Oil pressure can turn nominally independent citizens into administratively manageable subjects very quickly.
B) For businesses
High oil punishes:
low-margin,
high-transport,
energy-intensive,
inventory-heavy,
weakly financed firms.
It favors:
scale,
political access,
balance-sheet strength,
vertically integrated firms,
firms able to pass through costs,
firms considered systemically useful.
So oil accelerates consolidation.
C) For states
Importers:
get inflation,
current-account stress,
weaker currencies,
higher subsidy burdens,
political unrest.
Exporters:
gain revenues,
leverage,
geopolitical importance,
bargaining power.
But exporters also become tools and targets in the wider game.
D) For central banks
Oil shocks trap them.
If they ease into an oil shock:
they risk currency weakness and inflation optics.
If they tighten into it:
they worsen debt/liquidity fragility.
That is why oil is such a good coercive dial.
It reduces optionality.
E) For asset markets
Higher oil:
compresses equity multiples,
punishes consumer cyclicals and junk,
stresses credit,
increases macro vol,
pressures housing through rates and disposable income,
can temporarily hit even hedges as dollars are raised.

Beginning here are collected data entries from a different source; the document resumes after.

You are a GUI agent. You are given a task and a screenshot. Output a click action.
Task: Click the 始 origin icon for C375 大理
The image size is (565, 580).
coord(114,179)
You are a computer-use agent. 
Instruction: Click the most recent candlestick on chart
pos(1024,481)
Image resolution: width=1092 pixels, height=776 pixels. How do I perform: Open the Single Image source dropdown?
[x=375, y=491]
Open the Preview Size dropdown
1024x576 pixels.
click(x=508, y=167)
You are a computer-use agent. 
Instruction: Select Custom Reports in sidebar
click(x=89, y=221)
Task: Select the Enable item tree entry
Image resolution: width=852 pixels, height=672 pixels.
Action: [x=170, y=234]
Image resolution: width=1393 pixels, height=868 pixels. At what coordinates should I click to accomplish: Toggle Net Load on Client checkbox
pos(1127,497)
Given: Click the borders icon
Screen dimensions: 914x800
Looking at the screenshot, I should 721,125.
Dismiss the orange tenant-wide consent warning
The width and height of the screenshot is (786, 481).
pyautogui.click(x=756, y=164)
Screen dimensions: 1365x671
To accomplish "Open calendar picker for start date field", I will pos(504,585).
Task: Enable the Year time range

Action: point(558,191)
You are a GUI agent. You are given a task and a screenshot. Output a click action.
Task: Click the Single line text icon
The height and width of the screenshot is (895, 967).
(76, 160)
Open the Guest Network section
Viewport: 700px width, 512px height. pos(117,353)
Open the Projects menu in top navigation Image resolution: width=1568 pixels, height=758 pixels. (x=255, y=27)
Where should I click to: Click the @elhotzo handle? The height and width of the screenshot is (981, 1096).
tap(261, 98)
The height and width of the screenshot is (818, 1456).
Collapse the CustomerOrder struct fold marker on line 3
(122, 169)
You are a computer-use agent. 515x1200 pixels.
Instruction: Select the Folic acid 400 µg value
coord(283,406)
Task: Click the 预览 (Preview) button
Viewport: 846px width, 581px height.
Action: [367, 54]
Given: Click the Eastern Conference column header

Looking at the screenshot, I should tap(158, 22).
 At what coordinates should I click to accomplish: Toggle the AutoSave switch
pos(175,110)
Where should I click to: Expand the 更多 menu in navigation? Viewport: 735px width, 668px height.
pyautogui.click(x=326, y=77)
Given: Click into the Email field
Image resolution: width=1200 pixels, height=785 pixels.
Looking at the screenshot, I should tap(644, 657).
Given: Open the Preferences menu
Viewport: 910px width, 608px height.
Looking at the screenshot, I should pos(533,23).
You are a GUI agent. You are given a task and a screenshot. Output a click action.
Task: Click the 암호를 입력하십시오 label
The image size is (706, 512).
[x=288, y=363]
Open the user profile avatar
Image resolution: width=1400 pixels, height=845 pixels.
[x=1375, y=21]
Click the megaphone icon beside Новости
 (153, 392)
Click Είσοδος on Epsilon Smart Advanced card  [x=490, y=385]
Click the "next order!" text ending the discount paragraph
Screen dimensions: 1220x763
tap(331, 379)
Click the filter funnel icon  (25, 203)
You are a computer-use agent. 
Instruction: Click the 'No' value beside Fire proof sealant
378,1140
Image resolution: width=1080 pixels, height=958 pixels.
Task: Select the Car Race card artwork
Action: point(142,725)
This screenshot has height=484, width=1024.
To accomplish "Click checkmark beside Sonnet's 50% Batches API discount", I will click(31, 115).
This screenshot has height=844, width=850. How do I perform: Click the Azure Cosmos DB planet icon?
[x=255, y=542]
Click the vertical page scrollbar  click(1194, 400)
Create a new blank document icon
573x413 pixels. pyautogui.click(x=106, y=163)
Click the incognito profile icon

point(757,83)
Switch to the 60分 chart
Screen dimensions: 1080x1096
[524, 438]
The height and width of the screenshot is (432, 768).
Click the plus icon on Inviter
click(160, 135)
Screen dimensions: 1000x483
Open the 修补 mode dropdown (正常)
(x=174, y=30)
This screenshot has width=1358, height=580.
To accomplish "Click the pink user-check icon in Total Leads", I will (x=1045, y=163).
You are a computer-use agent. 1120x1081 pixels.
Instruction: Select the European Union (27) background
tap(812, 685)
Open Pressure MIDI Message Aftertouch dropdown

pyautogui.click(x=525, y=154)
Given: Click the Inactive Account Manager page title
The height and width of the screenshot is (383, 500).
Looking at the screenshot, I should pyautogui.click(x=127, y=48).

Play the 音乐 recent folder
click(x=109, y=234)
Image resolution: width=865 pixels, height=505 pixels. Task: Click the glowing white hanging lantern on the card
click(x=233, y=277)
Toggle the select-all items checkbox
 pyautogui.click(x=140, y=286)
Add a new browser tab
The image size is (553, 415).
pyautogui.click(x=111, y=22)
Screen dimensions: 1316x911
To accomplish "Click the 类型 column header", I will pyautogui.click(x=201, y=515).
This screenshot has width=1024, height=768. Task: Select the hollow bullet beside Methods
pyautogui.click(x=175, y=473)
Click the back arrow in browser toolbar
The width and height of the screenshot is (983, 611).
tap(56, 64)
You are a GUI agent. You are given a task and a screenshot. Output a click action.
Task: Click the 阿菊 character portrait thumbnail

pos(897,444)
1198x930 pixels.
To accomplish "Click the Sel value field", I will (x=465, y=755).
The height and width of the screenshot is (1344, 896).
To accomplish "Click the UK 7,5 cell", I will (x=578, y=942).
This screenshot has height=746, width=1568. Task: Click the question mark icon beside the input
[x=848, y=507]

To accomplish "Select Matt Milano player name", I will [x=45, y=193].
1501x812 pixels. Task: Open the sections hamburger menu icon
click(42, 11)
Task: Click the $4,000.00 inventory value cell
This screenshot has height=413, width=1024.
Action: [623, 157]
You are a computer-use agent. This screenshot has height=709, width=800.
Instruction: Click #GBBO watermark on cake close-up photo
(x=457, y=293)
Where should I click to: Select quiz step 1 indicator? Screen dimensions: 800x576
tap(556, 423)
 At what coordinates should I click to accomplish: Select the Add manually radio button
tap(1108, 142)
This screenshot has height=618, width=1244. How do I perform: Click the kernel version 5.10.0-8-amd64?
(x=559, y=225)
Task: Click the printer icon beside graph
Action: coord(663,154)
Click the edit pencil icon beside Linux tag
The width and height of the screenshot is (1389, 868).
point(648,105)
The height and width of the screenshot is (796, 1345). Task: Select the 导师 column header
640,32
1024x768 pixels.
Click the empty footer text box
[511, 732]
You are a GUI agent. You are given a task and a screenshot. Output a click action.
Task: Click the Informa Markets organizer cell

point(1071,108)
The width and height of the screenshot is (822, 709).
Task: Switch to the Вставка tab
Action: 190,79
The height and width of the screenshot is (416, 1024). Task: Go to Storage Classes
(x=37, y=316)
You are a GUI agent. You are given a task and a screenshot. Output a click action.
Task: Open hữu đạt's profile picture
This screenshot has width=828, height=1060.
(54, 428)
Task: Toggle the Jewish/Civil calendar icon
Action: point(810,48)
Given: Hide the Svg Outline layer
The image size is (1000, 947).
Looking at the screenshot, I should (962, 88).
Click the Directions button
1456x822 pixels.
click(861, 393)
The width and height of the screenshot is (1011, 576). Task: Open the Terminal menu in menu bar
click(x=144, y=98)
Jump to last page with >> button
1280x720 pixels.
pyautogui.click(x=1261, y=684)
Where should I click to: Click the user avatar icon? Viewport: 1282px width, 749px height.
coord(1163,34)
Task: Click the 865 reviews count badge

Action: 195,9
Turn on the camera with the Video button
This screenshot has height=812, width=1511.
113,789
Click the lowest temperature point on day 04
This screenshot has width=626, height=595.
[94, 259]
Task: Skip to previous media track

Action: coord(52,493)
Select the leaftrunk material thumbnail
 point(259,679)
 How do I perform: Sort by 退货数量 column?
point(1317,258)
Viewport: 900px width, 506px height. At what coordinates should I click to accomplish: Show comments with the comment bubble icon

Again: oil does not just “cause inflation”.
It changes the whole financial weather.
Oil is one of the fastest ways to move from:
complacency,
to
inflation anxiety,
tightening,
asset pain,
emergency patch,
new rules.
9. The public story vs the real function
Public story:
oil is just a volatile commodity,
shocks are unfortunate,
leaders are trying their best,
price changes reflect uncontrollable global complexity.
Real function:
oil is a distributed extraction mechanism,
a demand-destruction lever,
a geopolitical ranking device,
a trigger for monetary tightening and debt stress,
and a legitimacy-management tool.
That is why the rhetoric around oil is always so moralized and theatrical.
They need the public to see:
villains,
accidents,
greedy producers,
heroic reserve releases,
difficult but necessary policy.
They do not want people to see oil for what it is:
one of the cleanest hidden taxation and discipline tools available to a modern system.
10. TL;DR
The Controllers use oil as a tax dial by managing the corridor of scarcity, not by perfectly controlling every price print.
They do it through:
under-investment,
shipping and insurance friction,
producer coordination,
sanctions and waivers,
reserve releases/refills,
refinery/product bottlenecks,
futures/plumbing influence,
and dollar-liquidity interaction.
Their incentives are:
extract purchasing power invisibly,
discipline labor and weaker states,
create inflation justification,
trigger asset repricing,
consolidate ownership,
The implication is that oil is not merely “an input cost”.
It is one of the most efficient system-wide coercion levers because it hits:
households,
firms,
currencies,
inflation,
rates,
and sovereign stability
all at once.
That is why oil really does function like a financial weapon of mass destruction:
not because it instantly destroys everything,
but because it can propagate stress through every major transmission channel in the system faster than almost any other non-military lever.